▸ Tasks to perform:
a) Using the railway station history below, explain why the entrance building at Kaiserslautern Nord was typical of the Palatine Northern Railways Company's buildings.
b) According to the railway station history below, in what year did the mechanical signal box at Eselsfürth go into operation?
c) Decide whether each statement agrees with the railway station history below. Answer yes or no for each one, and quote the deciding words from the text.
(i) The Fröhnerhof operating point was in use until 29 May 1976.
(ii) Passenger trains stop at Eselsfürth station.
(iii) Enkenbach station opened in 1875.

Top of Selected extract

The station was opened on 1 July 1848 with the opening of the Homburg–Kaiserslautern section of the Palatine Ludwig Railway. Half a year later the line was extended to Frankenstein and in 1849 the whole route from Rheinschanze (now Ludwigshafen) to Bexbach was open to traffic. In spite of its great importance, it was not until 1875 that it became a railway junction with the opening of the Kaiserslautern–Enkenbach railway. It gained additional importance with the opening of the Lauter Valley Railway in 1883 and the completion of the Biebermühl Railway to Pirmasens in 1913.

=== Kaiserslautern Nord ===

The station was on the north-eastern outskirts. The entrance building was built of red sandstone and was thus typical of buildings of the Palatine Northern Railways Company. It had been abandoned even before the temporary cessation of the passenger traffic and it is still not served by passenger trains.

=== Eselsfürth ===

The station is located in the Eselsfürth settlement, which is part of Kaiserslautern. The station has a mechanical signal box, which was put into operation in 1938 and is now out of service. The entrance building was also built in the 1930s. No passenger trains stop at this station. A siding connects to a US barracks.

=== Fröhnerhof ===

Little is known about the Fröhnerhof operating point. It was used from the 1940s until 29 May 1976. The operating point formed a four-way junction on the single-track line.

=== Enkenbach ===

The station is located on the eastern outskirts of Enkenbach. It was opened in 1870 along with the Hochspeyer–Winnweiler section of the Alsenz Valley Railway. With the opening the line to Kaiserslautern it became a railway junction. From 1932 it was the western terminus of the Eis Valley Railway.

Bottom of Selected extract
Top of Available data

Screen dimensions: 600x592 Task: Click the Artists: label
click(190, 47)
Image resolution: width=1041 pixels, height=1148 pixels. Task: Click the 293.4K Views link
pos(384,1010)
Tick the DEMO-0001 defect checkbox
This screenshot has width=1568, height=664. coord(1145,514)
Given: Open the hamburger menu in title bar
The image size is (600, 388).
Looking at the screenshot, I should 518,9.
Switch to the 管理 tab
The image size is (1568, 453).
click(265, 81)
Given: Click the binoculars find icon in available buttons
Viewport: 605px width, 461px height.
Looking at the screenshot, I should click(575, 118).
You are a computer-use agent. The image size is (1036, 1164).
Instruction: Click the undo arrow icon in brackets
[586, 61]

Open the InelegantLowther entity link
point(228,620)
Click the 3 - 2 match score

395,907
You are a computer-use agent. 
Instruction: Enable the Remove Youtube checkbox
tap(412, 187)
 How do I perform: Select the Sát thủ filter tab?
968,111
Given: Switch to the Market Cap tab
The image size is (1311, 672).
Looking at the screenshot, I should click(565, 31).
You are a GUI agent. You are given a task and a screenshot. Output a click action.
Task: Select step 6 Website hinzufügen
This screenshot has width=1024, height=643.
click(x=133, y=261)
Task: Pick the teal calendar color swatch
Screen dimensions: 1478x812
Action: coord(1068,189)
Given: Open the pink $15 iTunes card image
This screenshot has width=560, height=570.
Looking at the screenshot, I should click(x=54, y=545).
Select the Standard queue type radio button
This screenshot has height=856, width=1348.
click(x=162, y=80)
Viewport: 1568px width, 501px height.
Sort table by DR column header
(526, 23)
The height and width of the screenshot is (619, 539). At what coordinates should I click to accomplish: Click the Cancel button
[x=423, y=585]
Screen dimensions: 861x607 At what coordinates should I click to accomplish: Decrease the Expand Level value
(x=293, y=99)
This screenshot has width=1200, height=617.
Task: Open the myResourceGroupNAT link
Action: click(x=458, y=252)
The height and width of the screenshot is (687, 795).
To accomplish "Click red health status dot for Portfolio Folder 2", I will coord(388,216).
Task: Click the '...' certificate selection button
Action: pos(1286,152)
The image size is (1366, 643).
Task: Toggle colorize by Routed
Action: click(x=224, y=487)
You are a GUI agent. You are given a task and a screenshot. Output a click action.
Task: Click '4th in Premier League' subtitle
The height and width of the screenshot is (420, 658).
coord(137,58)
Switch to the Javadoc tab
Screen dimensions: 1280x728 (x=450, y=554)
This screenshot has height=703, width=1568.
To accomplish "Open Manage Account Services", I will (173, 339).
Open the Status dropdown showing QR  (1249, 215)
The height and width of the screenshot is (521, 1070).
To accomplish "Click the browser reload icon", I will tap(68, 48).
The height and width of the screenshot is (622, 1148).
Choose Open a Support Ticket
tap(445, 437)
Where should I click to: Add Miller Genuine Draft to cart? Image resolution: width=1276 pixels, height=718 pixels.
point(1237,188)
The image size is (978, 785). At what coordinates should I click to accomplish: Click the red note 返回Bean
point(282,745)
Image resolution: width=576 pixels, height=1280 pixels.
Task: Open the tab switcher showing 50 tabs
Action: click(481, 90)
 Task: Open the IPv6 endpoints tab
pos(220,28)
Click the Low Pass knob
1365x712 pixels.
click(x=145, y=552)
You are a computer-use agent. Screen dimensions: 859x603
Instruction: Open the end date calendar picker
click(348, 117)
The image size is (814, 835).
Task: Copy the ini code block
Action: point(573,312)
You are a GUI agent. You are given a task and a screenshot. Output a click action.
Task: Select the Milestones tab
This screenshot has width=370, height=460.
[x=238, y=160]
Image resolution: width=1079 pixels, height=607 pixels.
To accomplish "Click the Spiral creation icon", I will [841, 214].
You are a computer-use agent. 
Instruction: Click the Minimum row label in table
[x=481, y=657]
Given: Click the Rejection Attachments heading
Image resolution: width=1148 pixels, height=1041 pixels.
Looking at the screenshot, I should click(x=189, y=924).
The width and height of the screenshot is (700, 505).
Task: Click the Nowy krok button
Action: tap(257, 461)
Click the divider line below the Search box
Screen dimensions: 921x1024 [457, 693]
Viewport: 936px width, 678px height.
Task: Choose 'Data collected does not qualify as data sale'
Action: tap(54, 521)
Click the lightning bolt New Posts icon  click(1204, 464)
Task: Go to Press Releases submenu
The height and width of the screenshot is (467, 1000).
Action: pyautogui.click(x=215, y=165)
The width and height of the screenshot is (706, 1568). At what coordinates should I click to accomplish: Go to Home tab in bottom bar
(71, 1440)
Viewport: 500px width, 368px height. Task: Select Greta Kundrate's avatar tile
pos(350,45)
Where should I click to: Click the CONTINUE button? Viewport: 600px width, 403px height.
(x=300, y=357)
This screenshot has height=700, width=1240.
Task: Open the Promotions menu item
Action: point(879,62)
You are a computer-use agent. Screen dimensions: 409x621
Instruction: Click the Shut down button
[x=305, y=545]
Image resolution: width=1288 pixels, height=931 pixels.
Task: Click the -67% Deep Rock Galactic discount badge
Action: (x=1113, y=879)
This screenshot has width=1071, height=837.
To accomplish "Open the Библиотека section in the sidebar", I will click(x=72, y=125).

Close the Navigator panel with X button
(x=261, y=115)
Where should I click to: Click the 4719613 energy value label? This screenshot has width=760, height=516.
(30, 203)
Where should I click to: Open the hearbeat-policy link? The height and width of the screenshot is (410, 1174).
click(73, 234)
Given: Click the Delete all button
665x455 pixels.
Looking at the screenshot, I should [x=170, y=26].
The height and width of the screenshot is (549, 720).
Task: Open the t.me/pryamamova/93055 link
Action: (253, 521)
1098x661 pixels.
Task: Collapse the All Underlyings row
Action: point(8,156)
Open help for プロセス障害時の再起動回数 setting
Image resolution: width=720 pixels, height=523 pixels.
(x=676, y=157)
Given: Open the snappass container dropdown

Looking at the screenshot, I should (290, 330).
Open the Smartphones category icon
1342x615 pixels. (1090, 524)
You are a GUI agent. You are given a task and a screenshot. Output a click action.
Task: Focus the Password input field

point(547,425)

Bottom of Available data

▸ Per-task answers:
a) The entrance building at Kaiserslautern Nord was built of red sandstone. That made it typical of the Palatine Northern Railways Company's buildings.

b) 1938.

c)
(i) Yes: "It was used from the 1940s until 29 May 1976."
(ii) No: "No passenger trains stop at this station."
(iii) No: "It was opened in 1870 along with the Hochspeyer–Winnweiler section of the Alsenz Valley Railway."